Task description: Return the following from the records below: each line, word for word, starting with the line that contains "Click the magnifier Find icon button" and going on through the line that contains "Start the 模拟启动", with nothing outside that range.

[Collected data]
■ ■ ■
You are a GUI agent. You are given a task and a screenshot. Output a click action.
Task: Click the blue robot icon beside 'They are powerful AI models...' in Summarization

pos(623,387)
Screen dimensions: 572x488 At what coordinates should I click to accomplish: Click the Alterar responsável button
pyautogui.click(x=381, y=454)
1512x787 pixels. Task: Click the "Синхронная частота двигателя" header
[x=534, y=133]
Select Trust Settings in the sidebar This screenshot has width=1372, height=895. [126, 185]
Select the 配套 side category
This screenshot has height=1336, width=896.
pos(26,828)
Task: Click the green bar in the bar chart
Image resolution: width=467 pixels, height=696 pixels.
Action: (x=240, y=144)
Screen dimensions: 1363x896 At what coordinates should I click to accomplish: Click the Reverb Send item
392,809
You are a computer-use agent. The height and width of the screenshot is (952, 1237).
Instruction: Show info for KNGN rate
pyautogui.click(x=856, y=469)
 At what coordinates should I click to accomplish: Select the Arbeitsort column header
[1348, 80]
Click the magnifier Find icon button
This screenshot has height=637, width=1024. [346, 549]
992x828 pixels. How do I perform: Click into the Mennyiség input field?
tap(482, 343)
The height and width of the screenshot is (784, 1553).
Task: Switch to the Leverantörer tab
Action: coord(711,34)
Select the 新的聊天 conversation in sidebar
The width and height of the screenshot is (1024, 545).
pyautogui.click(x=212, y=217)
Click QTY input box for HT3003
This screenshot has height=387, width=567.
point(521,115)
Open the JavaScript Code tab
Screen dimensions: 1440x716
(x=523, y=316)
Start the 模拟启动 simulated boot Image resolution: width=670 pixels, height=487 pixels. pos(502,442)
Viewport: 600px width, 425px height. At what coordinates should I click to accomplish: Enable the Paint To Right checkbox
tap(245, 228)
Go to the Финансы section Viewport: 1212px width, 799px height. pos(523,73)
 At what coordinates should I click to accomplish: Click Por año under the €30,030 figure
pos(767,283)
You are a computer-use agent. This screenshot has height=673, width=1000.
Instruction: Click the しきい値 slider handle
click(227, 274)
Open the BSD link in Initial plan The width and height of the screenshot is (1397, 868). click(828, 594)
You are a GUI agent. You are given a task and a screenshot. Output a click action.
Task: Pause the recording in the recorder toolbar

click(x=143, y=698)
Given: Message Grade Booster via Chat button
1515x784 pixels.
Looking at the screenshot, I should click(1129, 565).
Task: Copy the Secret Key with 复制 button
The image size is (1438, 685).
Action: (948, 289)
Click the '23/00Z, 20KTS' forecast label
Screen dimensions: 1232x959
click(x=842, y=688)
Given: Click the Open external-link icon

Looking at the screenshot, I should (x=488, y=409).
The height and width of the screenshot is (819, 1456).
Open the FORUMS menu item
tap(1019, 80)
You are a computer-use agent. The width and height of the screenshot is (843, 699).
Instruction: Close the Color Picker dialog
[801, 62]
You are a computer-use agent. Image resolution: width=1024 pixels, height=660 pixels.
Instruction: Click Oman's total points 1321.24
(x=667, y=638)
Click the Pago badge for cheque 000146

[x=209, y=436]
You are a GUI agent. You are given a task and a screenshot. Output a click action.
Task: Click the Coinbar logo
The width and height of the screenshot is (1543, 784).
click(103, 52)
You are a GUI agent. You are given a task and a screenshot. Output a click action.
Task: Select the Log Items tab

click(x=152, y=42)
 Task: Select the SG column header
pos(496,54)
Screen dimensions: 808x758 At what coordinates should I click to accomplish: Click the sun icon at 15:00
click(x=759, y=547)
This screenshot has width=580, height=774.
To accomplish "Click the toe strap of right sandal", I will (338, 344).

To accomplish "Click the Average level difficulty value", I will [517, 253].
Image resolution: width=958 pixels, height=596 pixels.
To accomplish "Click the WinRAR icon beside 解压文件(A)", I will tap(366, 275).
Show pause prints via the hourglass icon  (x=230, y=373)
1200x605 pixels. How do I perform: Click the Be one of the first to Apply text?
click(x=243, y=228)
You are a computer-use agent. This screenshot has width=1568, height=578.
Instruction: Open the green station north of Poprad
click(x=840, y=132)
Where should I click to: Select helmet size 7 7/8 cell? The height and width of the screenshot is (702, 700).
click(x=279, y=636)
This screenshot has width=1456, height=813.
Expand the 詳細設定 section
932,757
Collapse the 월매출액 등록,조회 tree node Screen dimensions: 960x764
■ ■ ■
Answer section:
Click the magnifier Find icon button
This screenshot has height=637, width=1024. [346, 549]
992x828 pixels. How do I perform: Click into the Mennyiség input field?
tap(482, 343)
The height and width of the screenshot is (784, 1553).
Task: Switch to the Leverantörer tab
Action: coord(711,34)
Select the 新的聊天 conversation in sidebar
The width and height of the screenshot is (1024, 545).
pyautogui.click(x=212, y=217)
Click QTY input box for HT3003
This screenshot has height=387, width=567.
point(521,115)
Open the JavaScript Code tab
Screen dimensions: 1440x716
(x=523, y=316)
Start the 模拟启动 simulated boot Image resolution: width=670 pixels, height=487 pixels. pos(502,442)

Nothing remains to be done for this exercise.